▶ ACTION ITEM: For the records below, work out the number of lines holding "list" and reply with only that.
▼
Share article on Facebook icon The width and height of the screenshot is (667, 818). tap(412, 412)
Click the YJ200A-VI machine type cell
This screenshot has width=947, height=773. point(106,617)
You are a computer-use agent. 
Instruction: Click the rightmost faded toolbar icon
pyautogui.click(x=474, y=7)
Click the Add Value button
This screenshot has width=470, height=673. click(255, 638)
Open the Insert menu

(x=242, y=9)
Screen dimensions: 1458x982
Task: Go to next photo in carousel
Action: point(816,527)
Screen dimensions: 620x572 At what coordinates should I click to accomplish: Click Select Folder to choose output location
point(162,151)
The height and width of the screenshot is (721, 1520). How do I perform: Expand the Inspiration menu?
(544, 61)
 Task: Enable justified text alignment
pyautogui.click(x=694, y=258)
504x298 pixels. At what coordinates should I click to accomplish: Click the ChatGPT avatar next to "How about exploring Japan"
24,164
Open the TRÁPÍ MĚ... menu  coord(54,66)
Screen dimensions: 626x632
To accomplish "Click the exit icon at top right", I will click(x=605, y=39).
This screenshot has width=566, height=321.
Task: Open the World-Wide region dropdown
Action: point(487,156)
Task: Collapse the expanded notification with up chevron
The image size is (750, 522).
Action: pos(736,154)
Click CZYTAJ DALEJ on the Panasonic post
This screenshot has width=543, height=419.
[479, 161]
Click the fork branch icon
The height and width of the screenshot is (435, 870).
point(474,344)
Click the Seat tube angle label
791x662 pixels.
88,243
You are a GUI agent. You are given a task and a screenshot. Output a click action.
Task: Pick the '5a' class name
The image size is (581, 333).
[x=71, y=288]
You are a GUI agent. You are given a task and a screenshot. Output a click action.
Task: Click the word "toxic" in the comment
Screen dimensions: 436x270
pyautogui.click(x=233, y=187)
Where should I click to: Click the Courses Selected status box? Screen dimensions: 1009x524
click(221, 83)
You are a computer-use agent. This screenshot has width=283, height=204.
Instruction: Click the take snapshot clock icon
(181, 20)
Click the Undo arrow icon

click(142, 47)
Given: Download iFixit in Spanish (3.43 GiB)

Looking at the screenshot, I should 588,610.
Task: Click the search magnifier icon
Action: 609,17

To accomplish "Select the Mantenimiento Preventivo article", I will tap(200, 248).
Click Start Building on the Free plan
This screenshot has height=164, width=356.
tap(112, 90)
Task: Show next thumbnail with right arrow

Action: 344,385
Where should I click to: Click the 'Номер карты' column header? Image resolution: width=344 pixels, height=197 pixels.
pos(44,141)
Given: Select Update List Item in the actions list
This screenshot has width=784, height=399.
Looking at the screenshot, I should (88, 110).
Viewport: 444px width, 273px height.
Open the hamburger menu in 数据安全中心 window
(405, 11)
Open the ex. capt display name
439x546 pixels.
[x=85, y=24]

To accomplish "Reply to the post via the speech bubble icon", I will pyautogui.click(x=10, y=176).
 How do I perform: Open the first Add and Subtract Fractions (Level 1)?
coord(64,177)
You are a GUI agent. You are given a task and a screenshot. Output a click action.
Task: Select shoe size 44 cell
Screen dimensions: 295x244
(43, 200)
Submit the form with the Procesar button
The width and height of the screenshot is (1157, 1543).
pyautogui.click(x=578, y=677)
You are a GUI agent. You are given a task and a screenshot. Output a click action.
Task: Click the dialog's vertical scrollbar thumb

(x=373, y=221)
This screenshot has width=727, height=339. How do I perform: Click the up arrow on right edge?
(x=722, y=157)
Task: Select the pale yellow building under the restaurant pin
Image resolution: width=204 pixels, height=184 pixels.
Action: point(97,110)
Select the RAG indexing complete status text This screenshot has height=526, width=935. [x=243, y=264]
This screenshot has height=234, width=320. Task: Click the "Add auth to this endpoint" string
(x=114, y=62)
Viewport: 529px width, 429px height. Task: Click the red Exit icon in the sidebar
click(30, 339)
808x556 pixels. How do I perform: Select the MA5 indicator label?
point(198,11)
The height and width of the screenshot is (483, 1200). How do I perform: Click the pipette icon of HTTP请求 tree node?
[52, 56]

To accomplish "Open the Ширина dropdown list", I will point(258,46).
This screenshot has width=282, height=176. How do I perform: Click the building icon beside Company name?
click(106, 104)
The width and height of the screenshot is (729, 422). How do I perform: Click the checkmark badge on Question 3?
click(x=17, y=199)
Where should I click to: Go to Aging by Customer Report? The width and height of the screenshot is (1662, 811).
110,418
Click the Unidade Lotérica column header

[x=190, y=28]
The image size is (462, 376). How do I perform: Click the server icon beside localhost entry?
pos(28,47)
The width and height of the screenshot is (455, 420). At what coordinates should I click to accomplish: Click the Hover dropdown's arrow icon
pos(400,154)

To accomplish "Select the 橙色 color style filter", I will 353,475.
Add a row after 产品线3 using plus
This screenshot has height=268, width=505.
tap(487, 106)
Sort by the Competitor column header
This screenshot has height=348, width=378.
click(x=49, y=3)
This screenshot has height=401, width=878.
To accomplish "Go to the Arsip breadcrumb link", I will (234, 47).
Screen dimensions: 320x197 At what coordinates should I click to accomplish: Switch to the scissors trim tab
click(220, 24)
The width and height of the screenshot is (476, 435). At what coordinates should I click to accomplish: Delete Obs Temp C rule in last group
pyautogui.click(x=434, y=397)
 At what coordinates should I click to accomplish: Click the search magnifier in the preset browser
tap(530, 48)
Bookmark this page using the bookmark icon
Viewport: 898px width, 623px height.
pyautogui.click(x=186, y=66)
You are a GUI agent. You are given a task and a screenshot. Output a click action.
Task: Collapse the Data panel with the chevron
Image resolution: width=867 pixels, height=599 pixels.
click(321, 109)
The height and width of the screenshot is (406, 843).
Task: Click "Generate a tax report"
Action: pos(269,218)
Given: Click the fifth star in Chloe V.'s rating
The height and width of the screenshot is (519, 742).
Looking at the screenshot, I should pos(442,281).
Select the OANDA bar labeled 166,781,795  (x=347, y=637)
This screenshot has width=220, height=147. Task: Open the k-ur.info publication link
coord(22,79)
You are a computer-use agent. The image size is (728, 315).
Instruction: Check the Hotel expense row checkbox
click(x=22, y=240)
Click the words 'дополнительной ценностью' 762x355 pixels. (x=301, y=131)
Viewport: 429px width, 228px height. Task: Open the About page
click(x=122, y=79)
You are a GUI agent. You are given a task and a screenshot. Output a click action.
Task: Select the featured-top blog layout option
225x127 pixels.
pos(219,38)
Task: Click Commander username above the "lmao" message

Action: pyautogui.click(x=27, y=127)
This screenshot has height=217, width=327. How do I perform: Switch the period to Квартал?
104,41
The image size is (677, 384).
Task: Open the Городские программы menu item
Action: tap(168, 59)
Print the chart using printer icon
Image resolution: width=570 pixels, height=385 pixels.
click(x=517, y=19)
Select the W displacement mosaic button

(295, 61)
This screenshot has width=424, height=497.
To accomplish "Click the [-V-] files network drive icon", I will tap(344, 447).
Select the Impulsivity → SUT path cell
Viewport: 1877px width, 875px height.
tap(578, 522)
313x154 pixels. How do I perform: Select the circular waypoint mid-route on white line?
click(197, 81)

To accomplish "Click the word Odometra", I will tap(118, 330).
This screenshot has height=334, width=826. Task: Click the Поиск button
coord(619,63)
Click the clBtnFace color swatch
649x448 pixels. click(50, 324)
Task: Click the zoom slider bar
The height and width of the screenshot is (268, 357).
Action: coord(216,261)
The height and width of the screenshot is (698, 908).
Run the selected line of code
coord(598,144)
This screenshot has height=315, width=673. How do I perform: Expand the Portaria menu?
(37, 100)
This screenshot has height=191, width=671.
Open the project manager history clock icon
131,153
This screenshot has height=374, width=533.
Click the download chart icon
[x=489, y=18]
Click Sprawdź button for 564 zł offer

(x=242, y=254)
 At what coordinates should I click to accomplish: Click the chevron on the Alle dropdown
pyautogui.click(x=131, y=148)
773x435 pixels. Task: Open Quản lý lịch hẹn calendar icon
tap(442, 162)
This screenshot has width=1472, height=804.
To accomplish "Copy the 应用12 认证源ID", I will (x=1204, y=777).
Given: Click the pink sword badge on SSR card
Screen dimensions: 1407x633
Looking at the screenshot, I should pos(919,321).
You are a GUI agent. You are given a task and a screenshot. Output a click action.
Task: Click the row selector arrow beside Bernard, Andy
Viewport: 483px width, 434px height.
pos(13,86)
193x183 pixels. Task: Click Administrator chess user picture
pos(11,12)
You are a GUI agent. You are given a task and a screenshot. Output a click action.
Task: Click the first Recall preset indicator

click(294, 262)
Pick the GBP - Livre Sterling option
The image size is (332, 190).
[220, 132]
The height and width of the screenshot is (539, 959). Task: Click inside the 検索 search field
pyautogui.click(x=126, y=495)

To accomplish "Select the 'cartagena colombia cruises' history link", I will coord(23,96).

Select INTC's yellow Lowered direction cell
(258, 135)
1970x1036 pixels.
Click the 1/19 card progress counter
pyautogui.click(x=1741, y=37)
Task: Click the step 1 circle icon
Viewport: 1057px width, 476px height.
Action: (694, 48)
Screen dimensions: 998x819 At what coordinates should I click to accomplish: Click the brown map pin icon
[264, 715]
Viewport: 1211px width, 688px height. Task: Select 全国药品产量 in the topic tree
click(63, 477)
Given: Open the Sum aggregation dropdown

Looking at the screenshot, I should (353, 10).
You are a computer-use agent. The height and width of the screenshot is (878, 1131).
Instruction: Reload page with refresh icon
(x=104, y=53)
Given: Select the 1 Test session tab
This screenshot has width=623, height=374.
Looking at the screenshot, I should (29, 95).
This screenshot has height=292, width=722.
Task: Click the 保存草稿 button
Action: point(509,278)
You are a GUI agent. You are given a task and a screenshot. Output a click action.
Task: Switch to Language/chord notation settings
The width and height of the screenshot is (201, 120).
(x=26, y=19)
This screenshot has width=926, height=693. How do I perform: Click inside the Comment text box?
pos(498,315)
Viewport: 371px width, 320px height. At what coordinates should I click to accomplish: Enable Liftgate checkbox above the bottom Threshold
▲
▶ YOUR SOLUTION: 2